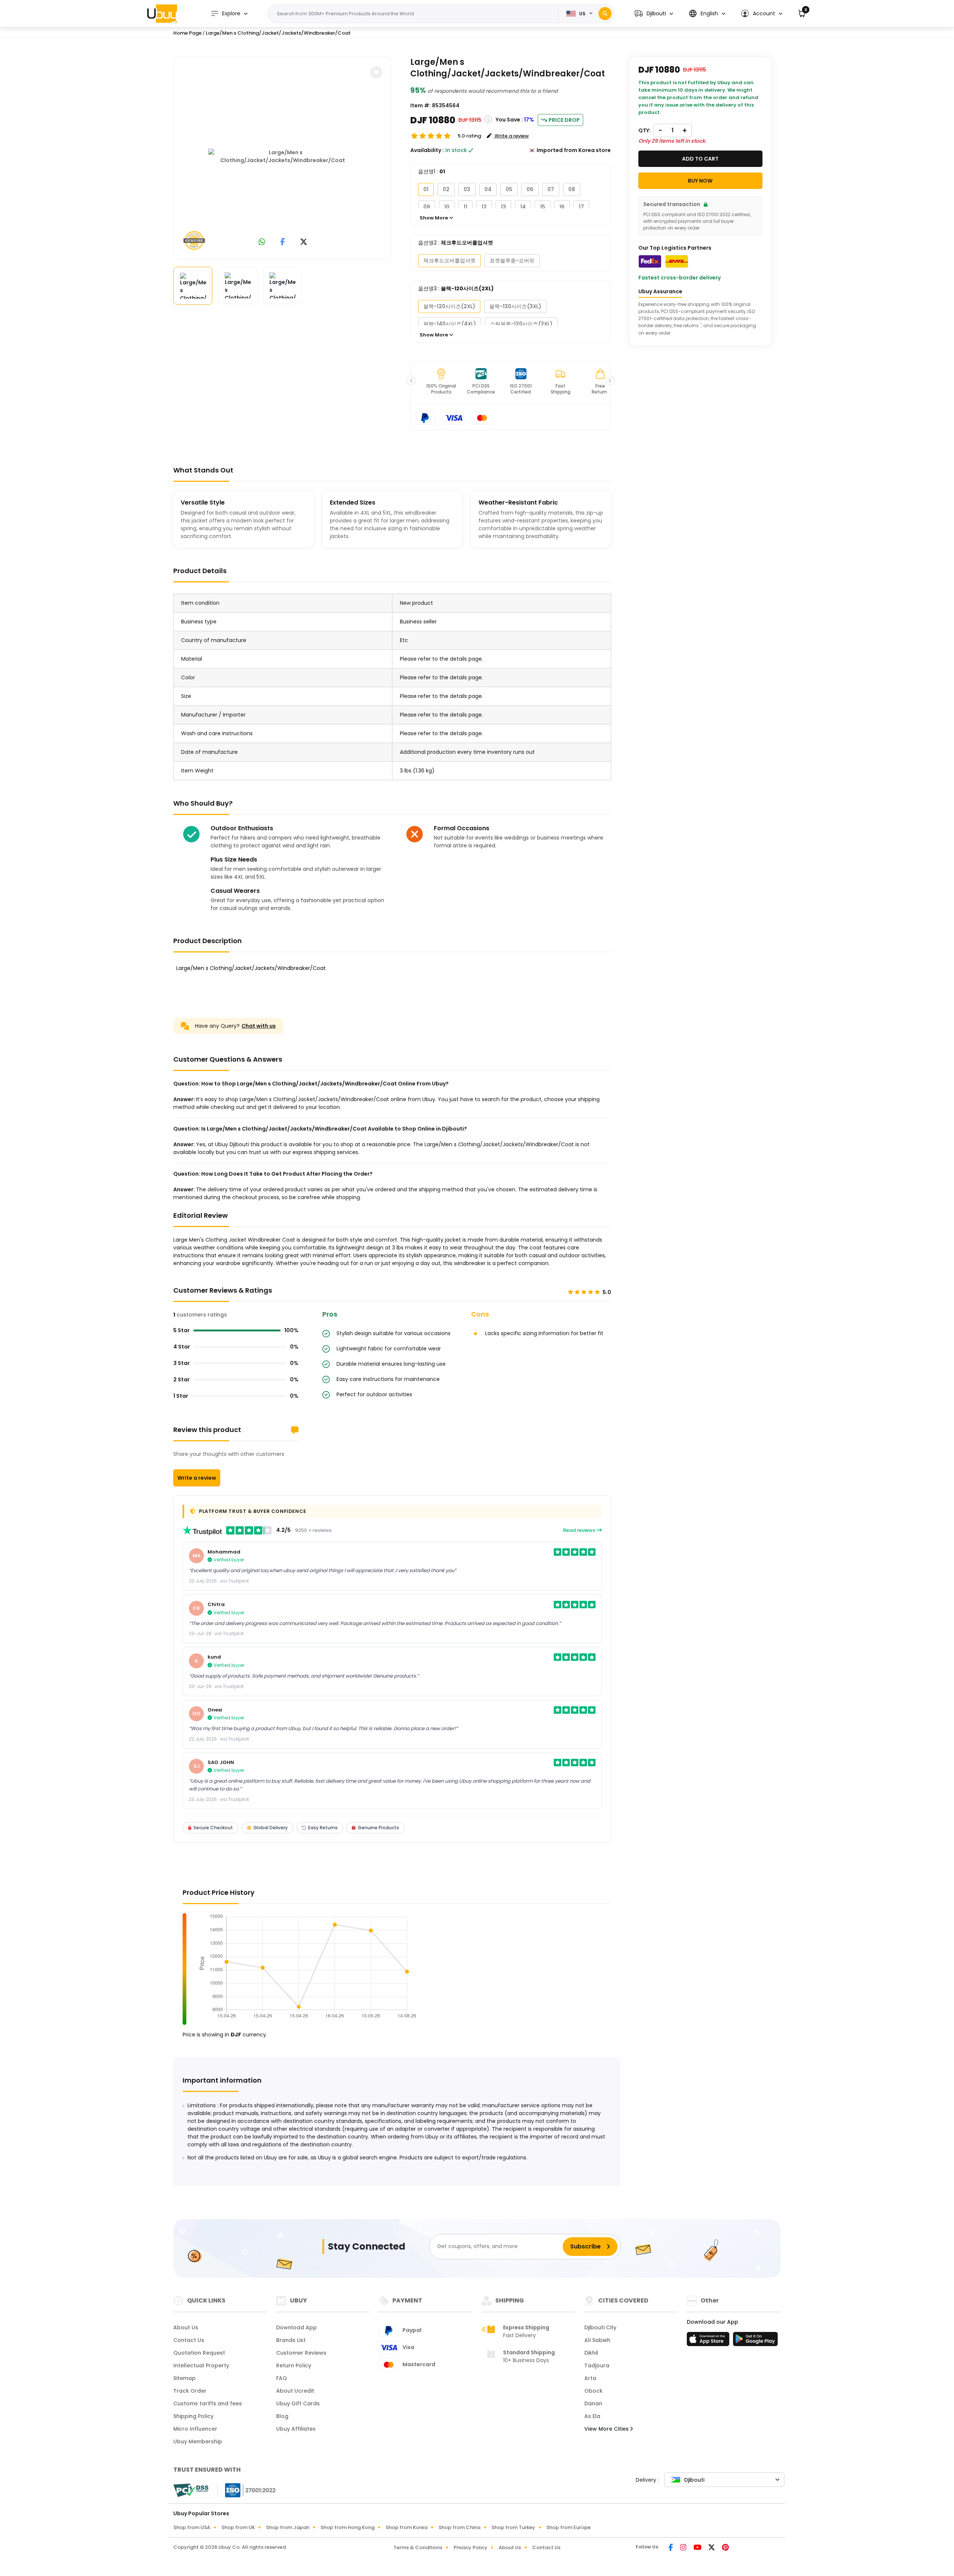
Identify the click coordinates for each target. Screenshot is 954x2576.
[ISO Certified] (246, 2490)
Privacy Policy (470, 2547)
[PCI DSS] (190, 2490)
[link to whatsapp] (262, 242)
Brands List (291, 2340)
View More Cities (607, 2429)
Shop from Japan (287, 2527)
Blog (282, 2416)
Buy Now (700, 180)
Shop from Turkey (513, 2527)
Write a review (196, 1478)
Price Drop (564, 120)
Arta (590, 2378)
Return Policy (293, 2365)
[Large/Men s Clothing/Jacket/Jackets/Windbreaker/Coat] (282, 156)
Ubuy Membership (197, 2441)
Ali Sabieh (597, 2340)
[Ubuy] (162, 13)
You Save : (509, 119)
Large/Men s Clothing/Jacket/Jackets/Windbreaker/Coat (278, 33)
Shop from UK (238, 2527)
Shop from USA (191, 2527)
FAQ (281, 2378)
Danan (593, 2403)
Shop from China (459, 2527)
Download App (296, 2327)
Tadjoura (596, 2365)
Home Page (187, 33)
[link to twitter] (303, 242)
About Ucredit (295, 2391)
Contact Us (188, 2340)
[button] (653, 13)
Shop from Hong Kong (347, 2527)
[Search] (605, 13)
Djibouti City (600, 2327)
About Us (185, 2327)
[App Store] (709, 2341)
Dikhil (591, 2353)
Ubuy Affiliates (296, 2429)
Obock (593, 2391)
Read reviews (579, 1530)
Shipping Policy (193, 2416)
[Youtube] (698, 2548)
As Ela (592, 2416)
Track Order (189, 2391)
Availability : (427, 150)
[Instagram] (684, 2548)
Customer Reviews (301, 2353)
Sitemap (184, 2378)
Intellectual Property (201, 2365)
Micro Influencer (195, 2429)
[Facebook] (671, 2548)
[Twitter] (712, 2548)
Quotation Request (199, 2353)
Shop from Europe (568, 2527)
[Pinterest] (725, 2548)
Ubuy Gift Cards (298, 2403)
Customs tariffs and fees (207, 2403)
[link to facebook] (282, 242)
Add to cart (700, 158)
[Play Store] (755, 2341)
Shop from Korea (406, 2527)
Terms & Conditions (418, 2547)
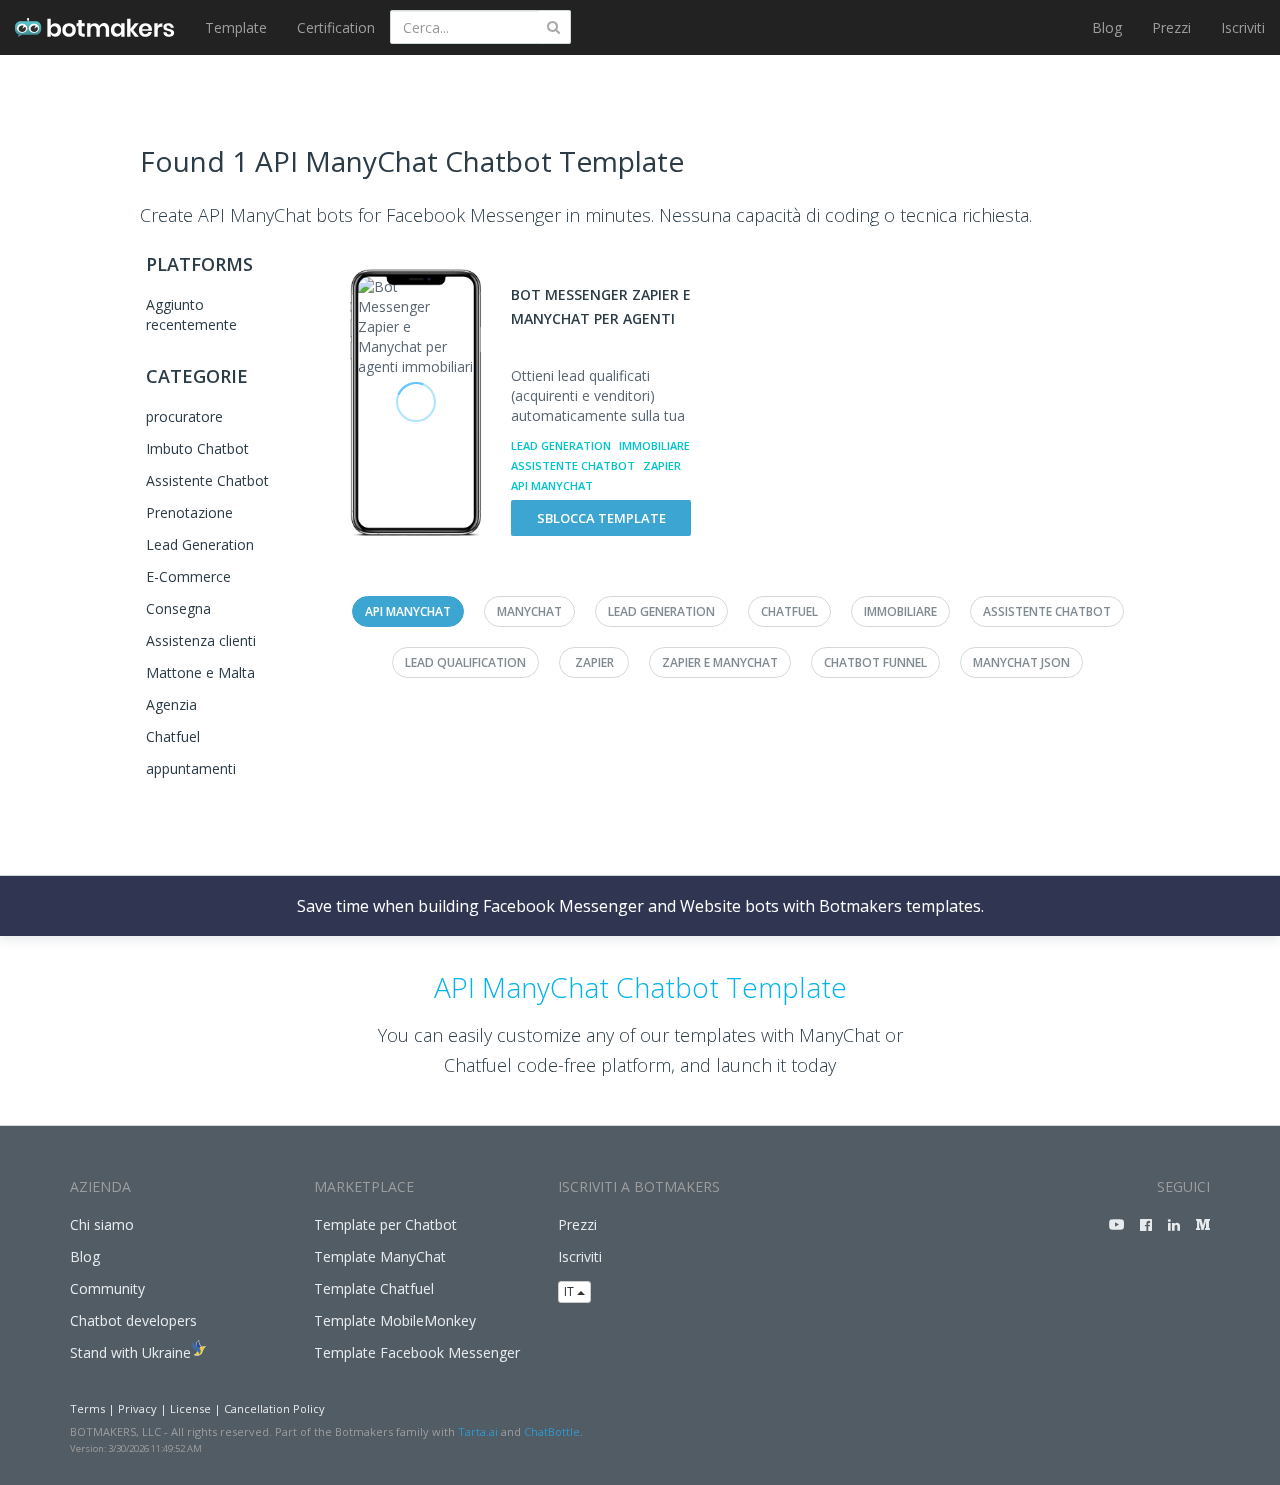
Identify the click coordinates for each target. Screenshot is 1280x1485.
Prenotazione (189, 512)
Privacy (137, 1408)
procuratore (184, 416)
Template (236, 27)
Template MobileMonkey (395, 1320)
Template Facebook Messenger (417, 1352)
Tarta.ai (478, 1431)
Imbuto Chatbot (197, 448)
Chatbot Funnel (875, 662)
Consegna (178, 608)
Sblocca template (601, 518)
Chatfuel (173, 736)
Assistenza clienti (201, 640)
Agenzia (171, 704)
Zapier (662, 465)
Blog (1107, 27)
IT (570, 1291)
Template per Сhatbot (385, 1224)
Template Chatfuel (374, 1288)
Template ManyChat (380, 1256)
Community (107, 1288)
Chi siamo (102, 1224)
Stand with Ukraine (130, 1352)
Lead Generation (200, 544)
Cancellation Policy (274, 1408)
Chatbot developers (133, 1320)
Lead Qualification (465, 662)
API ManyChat (552, 485)
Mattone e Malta (200, 672)
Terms (87, 1408)
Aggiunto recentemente (191, 314)
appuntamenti (191, 768)
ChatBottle (552, 1431)
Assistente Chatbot (207, 480)
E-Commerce (188, 576)
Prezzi (1171, 27)
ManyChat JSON (1021, 662)
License (190, 1408)
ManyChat (529, 611)
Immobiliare (654, 445)
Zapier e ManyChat (720, 662)
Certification (336, 27)
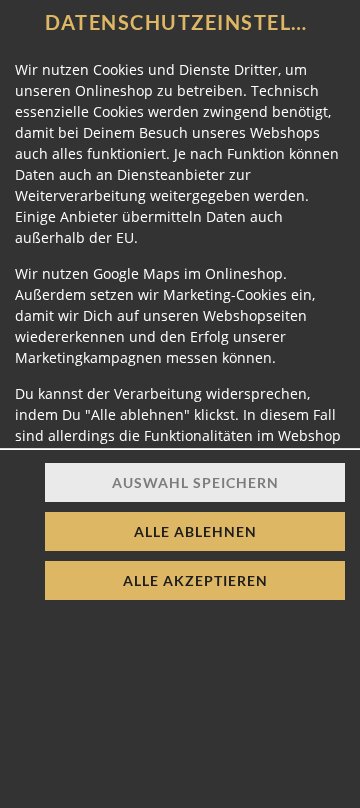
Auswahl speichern (195, 482)
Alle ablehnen (195, 531)
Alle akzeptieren (195, 580)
* * *
### What is being asked
Count the lines in the listing where the string "target" appears, and give only the count.

### Response below
2